## [PROVIDED MATERIAL]
○ ○ ○
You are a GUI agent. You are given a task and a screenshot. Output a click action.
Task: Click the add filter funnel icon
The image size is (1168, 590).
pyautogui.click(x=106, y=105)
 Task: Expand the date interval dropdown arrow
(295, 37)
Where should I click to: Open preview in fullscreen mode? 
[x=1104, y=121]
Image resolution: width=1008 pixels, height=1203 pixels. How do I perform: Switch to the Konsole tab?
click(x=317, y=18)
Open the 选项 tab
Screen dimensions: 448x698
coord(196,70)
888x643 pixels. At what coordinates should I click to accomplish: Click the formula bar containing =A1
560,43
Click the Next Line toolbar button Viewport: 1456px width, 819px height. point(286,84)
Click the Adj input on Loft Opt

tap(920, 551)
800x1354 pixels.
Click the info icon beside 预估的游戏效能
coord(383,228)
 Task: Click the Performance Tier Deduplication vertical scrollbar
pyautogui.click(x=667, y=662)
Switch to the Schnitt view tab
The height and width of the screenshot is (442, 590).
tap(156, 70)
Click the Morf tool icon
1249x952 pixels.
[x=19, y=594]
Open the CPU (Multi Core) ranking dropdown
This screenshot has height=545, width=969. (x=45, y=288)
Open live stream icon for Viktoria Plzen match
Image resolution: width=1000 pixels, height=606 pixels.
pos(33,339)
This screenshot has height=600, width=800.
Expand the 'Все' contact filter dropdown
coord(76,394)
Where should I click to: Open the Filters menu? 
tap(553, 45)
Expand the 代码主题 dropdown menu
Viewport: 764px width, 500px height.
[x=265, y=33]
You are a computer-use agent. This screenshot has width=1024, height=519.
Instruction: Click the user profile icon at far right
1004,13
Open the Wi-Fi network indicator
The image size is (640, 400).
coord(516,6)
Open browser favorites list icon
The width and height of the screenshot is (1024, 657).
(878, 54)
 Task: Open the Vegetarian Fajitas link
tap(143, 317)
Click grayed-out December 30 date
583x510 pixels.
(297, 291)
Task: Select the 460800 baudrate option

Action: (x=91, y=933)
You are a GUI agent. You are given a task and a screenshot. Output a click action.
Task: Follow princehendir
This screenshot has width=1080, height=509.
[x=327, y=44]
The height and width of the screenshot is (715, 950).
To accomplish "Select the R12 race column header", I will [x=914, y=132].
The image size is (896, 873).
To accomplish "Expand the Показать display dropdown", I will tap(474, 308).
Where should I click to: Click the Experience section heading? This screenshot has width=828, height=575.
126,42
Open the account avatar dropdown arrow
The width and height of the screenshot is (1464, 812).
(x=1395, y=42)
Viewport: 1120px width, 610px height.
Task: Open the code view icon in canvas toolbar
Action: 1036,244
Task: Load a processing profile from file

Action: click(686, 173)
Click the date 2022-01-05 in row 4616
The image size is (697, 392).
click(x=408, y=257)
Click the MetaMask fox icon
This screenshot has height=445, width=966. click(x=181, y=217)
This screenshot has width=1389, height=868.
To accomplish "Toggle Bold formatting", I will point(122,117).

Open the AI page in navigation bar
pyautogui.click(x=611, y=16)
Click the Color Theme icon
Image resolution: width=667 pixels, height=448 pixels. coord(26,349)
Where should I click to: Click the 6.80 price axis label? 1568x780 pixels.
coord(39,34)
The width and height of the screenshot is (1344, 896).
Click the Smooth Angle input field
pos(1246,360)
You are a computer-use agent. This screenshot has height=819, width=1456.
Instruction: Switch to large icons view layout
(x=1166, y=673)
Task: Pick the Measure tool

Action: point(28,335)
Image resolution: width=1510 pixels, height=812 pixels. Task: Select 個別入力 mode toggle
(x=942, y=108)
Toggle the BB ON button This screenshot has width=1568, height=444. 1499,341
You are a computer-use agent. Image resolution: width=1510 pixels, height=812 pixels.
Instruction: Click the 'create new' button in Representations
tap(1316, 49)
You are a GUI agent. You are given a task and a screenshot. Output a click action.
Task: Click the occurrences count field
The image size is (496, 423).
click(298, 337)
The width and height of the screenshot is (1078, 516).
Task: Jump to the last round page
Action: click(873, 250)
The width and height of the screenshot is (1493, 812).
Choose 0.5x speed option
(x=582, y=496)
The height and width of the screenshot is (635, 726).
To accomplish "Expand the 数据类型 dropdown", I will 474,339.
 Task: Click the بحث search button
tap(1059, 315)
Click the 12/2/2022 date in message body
○ ○ ○
Rewrite as a numbered list the part of the records starting at the line that contains "Task: Click the بحث search button" and ending at the final line of the records, leaving out any blank lines.

1.  Task: Click the بحث search button
2. tap(1059, 315)
3. Click the 12/2/2022 date in message body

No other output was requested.